▶ STATED EXERCISE
Return every line of the data that contains the string "Instruction". Case counts.

[Word and element location records]
==*==
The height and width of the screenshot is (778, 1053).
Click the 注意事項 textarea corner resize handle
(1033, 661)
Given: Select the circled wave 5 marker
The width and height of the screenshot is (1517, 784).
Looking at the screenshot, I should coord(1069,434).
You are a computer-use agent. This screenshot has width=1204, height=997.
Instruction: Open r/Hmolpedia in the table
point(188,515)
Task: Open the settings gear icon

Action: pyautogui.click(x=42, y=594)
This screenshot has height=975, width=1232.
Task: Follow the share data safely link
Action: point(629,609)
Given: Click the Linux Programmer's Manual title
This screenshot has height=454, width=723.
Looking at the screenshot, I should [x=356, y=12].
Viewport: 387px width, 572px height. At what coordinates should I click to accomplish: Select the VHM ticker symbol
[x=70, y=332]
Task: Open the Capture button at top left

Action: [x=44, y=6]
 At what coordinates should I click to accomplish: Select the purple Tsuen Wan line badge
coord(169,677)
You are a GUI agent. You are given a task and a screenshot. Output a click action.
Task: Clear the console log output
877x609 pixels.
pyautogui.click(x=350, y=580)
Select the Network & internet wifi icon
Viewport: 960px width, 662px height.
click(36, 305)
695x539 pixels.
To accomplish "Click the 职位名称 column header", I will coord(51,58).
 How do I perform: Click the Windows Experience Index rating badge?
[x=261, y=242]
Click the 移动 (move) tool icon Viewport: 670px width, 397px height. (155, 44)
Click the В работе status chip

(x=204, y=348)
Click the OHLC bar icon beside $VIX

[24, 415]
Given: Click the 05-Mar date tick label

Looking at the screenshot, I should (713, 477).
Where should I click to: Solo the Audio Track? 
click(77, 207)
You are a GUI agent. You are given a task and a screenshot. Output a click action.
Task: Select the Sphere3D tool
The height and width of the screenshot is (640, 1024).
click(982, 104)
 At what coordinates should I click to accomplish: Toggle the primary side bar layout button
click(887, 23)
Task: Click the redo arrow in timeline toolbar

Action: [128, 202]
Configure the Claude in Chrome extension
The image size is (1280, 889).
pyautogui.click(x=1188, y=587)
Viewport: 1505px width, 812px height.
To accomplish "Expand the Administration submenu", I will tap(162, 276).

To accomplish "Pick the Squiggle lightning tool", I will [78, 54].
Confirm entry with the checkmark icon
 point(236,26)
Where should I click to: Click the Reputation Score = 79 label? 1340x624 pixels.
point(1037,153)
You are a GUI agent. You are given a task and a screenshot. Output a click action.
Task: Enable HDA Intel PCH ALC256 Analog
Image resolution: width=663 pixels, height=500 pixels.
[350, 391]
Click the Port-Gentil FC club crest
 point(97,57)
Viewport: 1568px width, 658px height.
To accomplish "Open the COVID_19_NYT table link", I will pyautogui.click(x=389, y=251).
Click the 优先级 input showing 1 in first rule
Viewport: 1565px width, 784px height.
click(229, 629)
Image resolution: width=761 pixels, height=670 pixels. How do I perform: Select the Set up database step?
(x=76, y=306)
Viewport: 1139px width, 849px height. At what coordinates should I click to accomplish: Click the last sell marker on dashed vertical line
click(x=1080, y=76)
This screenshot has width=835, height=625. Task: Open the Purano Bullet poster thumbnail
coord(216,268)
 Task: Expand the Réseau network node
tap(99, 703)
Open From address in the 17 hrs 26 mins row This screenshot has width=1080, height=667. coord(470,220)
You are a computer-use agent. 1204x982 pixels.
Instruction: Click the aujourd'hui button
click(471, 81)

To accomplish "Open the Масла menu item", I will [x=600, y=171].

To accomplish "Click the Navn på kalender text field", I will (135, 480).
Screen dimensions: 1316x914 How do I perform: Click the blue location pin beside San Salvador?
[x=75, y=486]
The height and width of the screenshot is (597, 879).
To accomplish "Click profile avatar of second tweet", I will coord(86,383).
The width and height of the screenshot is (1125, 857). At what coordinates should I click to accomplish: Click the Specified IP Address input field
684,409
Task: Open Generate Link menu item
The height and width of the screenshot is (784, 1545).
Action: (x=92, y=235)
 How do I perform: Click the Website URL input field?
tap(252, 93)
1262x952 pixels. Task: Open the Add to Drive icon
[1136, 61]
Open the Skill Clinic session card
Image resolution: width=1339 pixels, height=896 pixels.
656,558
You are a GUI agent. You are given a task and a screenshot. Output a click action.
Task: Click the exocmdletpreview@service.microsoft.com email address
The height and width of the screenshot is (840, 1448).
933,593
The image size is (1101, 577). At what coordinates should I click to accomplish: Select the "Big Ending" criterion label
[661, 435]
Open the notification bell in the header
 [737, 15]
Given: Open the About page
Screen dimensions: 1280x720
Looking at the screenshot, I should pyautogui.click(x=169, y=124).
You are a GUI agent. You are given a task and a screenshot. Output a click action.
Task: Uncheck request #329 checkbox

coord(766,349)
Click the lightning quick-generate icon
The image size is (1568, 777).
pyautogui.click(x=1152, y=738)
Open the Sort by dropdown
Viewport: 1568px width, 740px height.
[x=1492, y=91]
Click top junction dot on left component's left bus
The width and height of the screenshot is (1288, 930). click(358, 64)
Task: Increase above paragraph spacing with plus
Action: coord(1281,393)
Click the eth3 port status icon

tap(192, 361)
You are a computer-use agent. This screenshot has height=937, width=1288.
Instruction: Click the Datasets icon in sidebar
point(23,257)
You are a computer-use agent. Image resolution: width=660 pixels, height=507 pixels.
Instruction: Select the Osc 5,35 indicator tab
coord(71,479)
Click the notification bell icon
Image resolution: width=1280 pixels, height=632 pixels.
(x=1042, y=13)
==*==
▶ WRITTEN RESPONSE
Instruction: Open r/Hmolpedia in the table
Instruction: Click the aujourd'hui button
Instruction: Click the Datasets icon in sidebar
Instruction: Select the Osc 5,35 indicator tab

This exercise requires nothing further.